[DOCUMENT TEXT Boundary: Start]

Also during training, we quantize the network to homogeneous 8-bit fixed point precision for both weights and activations and 2-bit TWN with layer- and channel-dependent scaling factors. For the latter, we experimented with a grace period of frozen quantization for which the Δ and α parameters remain unchanged. Training TWN in this manner may offer greater stability, i.e. weights have time to adjust to new parameters, but in our case, the final results did not improve.

4. Experiments

In this section, we review the experimental dataset and training procedure used for the experiments:

4.1. Dataset

The input dataset consists of 13 TeV proton-proton collision events, in which Randall-Sundrum (RS) gravitons with 3.5 TeV mass are produced. This is a proxy of a sample that would give us jets of various kinds and populating a large spectrum of p_T ranges, i.e. RS gravitons decay to $b \bar b$ , gg, qq, HH, WW, ZZ, or $t \bar t$ final states. The choice of this particular process is motivated by the possibility of creating well-defined jet pairs belonging to specific jet classes and with the same kinematic properties across classes. In addition to the hard collision, parasitic pileup collisions are also simulated, overlapping minimum bias events. The number of pileup collisions is sampled from a Poisson distribution. We note that this process populates a large spectrum of p_T ranges.

[DOCUMENT TEXT Boundary: End]

__DIRECTIONS FOR THIS TASK__. Please write out the part of the quantization and collision dataset text that begins at the words "Also during training, we" and stops after "did not improve.".

[RECORDED INFORMATION Boundary: Start]

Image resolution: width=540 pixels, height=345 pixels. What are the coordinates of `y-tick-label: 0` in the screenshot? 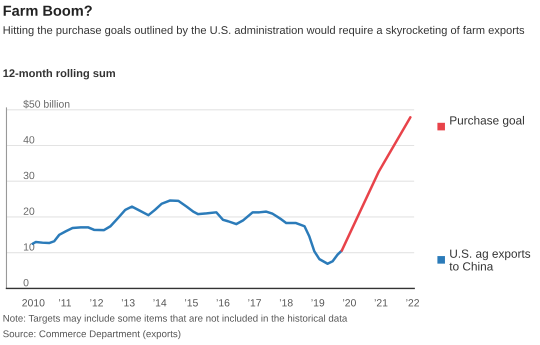 It's located at (26, 282).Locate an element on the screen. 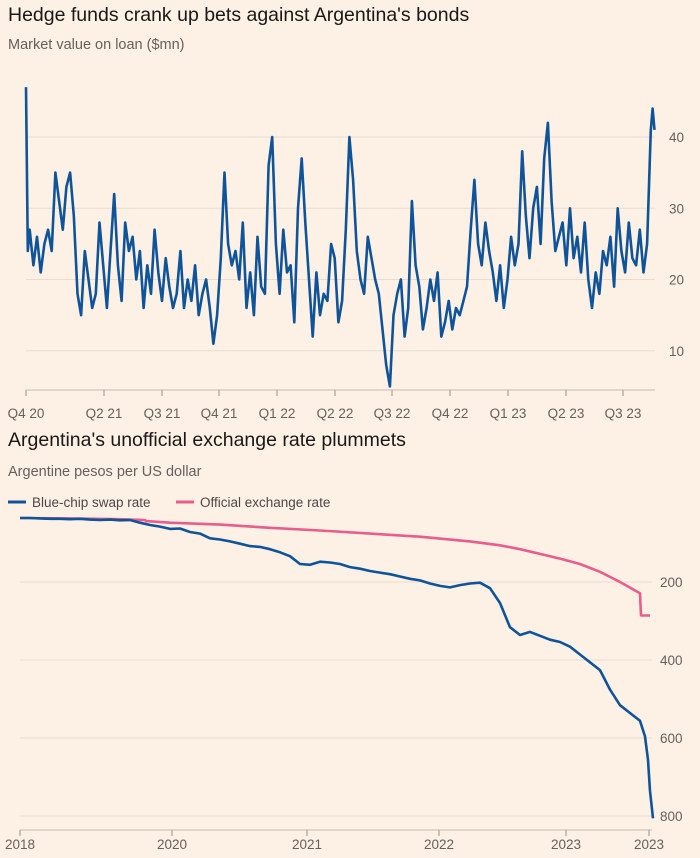  series-line-official is located at coordinates (334, 566).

[RECORDED INFORMATION Boundary: End]

__TASK SOLUTION__.
Also during training, we quantize the network to homogeneous 8-bit fixed point precision for both weights and activations and 2-bit TWN with layer- and channel-dependent scaling factors. For the latter, we experimented with a grace period of frozen quantization for which the Δ and α parameters remain unchanged. Training TWN in this manner may offer greater stability, i.e. weights have time to adjust to new parameters, but in our case, the final results did not improve.